• [Tareas escritas]
(a) Según el extracto sobre la marginación, ¿qué son los marginados y excluidos cuando la marginación se vive desde la experiencia cristiana? Enumera cada una de las cosas que el extracto les atribuye.
(b) Prosigue el extracto sobre la marginación a partir de su última frase, con el mismo tono.

• [Extracto seleccionado]
□ □ □ □ □ □ □
Es posible que haya quienes consideren —todavía hoy— estas situaciones como fenómenos naturales e irreversibles, y a quienes las padecen como personas malditas y presas de un destino inmutable. Nada más lejos de la realidad. Se trata de situaciones históricas producidas por nosotros mismos, los seres humanos, y por tanto modificables.
Es posible que haya quienes vean en estas experiencias tan dramáticas el dedo punitivo de Dios o el resultado lógico de una vida desordenada y desmotivada para el trabajo, cuando lo cierto es que son fruto de la insolidaridad humana. Vista esa realidad desde la Revelación y con los ojos de la fe, cabe reconocer que los marginados son «sacramento de Dios». Las experiencias de marginación y exclusión constituyen, junto con la experiencia mística —que generalmente suele darse en el mundo de la marginalidad—, una de las cumbres de la experiencia de Dios. La realidad de los marginados, que las ciencias sociales nos describen con rigor, se tornan lugar de mística y contemplación.
Los marginados y excluidos, que son colocados en las afueras del sistema y de las religiones, viven una experiencia tan plena de inseguridad, desposesión y compartir –la mayoría de las veces, sin ser conscientes de ello– que consigue derribar –o, al menos, hacer tambalear– los ídolos de la «seguridad», del «tener» y de la «autoestima», que, por mucha fortaleza que aparenten, tienen los pies de barro. El mundo de la exclusión constituye el mejor acto de desenmascaramiento de la inautenticidad de muchas de las manifestaciones religiosas instaladas en el sistema.
La marginación y la exclusión, vividas desde la experiencia cristiana, se convierten en categorías teológicas. Con ello quiero decir que los marginados y excluidos son el ámbito privilegiado de la experiencia de Dios, el lugar social de los cristianos, el tribunal inapelable que juzga el alcance de las acciones humanas —no en el más allá sino en el más acá de la historia— y el horizonte de la reflexión sobre la palabra de Dios desde la praxis.
3. El sufrimiento de las víctimas
Yendo al fondo de la experiencia humana nos encontramos con el sufrimiento, que nos convierte en «humanidad doliente». El fenómeno del dolor es universal al tiempo que inexplicable, inesquivable al tiempo que injustificable, inmerecido al tiempo que sin sentido, insoportable al tiempo que no racionalizable. «Existe en nuestra historia un exceso de sufrimiento y de mal, una exuberancia salvaje de dolor que se resiste a cualquier explicación o interpretación. Es demasiado el sufrimiento inmerecido y absurdo para poder racionalizarlo en clave ética, hermenéutica y ontológica. Hay un sufrimiento que no puede soportarse ni siquiera «por una buena causa», en el que los hombres, sin razón alguna, son simplemente víctimas de la brutalidad de una causa malvada que beneficia a otros. Además, este sufrimiento recorre de principio a fin la historia humana; es el hilo rojo que permite reconocer cada fragmento histórico precisamente como historia humana: la historia es «una ekumene de sufrimiento»”[5].
□ □ □ □ □ □ □
• [Material proporcionado]

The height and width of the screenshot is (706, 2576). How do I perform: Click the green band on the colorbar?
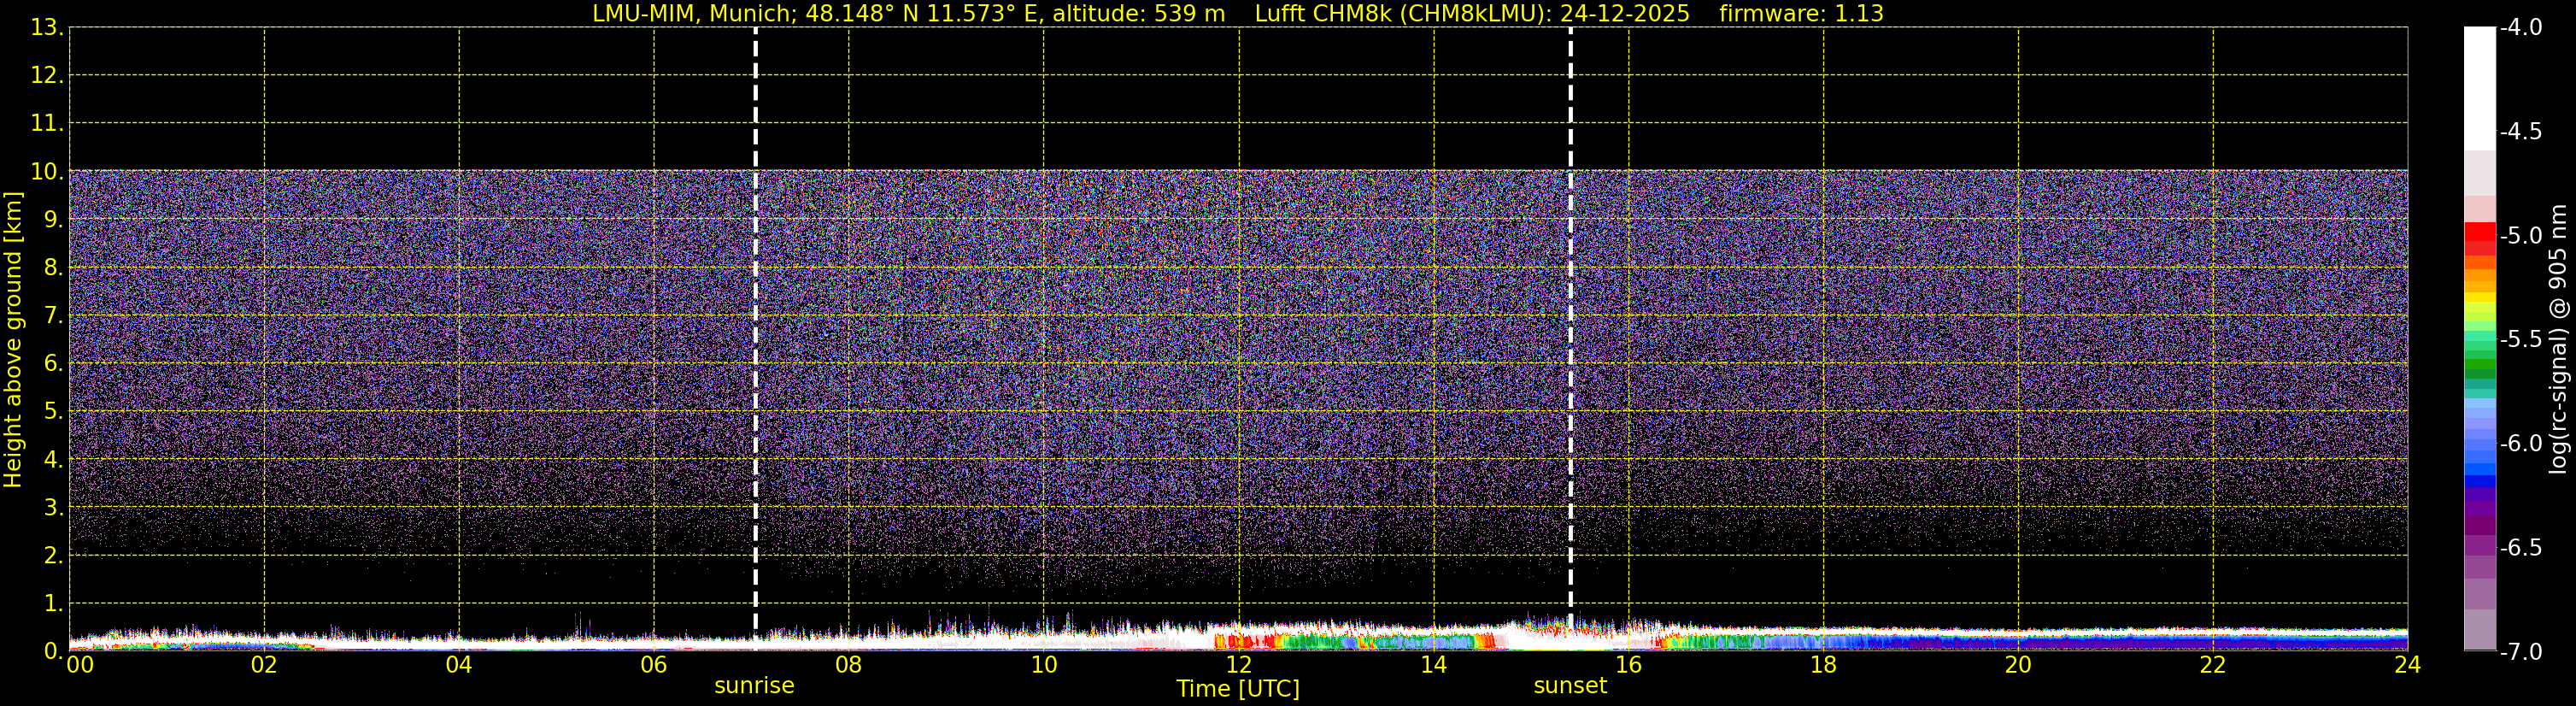(x=2479, y=366)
□ □ □ □ □ □ □
• [Resultados]
(a)
- El ámbito privilegiado de la experiencia de Dios
- El lugar social de los cristianos
- El tribunal inapelable que juzga el alcance de las acciones humanas, no en el más allá sino en el más acá de la historia
- El horizonte de la reflexión sobre la palabra de Dios desde la praxis

(b)
Las diferentes experiencias humanas han de someterse a la crítica de las historias de sufrimiento, que son historias para no dormir o, si se quiere, para inquietar las conciencias instaladas e interpelar en la búsqueda de una praxis capaz de vencer —o aliviar— el sufrimiento en la historia humana y en la naturaleza —que también sufre, porque tiene sensibilidad—. Interpretar el sufrimiento dentro de los parámetros de las teorías optimistas de la Ilustración sobre la naturaleza del ser humano y del futuro de la humanidad me parece un acto de cinismo.
Vivimos en un mundo de víctimas, que remite derechamente a la existencia de verdugos. Dicho mundo es una nueva edición, aumentada y refinada, de Auschwitz[6]. Si Auschwitz fue, hace algo más de 50 años, el mal total, el holocausto, la vergüenza de la humanidad, hoy lo es la exclusión de miles de millones de seres humanos, la muerte de hambre de 40 millones de personas indefensas que no tienen ningún tribunal al que recurrir para defender su inocencia y presentar las alegaciones contra los culpables.
Las víctimas constituyen el gran relato macabro de nuestro tiempo. Sin embargo, sobre ellas se tiende un tupido velo de silencio, de indiferencia y encubrimiento. Cuando no queda más remedio que reconocer su existencia porque los hechos, tozudos como son, lo ponen de manifiesto, se intenta defender la necesidad de las mismas buscando una justificación o un sentido de los que carecen.
Jesús se muestra contrario a las víctimas —sean animales o personas—, en la línea de los profetas, defensores de una religión ética, no cúltico-sacrificial. La autenticidad de la religión de Jesús no radica en la práctica de sacrificios, sino en el ejercicio de la compasión con el prójimo dolorido (projimidad compasiva). «Misericordia quiero, no sacrificios», es su consigna recogiendo el legado profético de Israel. Ésta es, a mi juicio, la novedad del cristianismo, que la historia posterior —bien se tratara de los enemigos del cristianismo, bien de sus seguidores-—no supo captar. Lo que, con el correr de los siglos, se impuso fue la interpretación sacrificial de la vida y la muerte de Jesús, conforme al esquema de la violencia de lo sagrado, inherente a la mayoría de las religiones cultuales. Pero dicha interpretación no responde a la lógica histórico-liberadora de su vida, que busca la reconciliación de los seres humanos a través de la opción por los pobres, el trabajo por la justicia y la construcción de la paz.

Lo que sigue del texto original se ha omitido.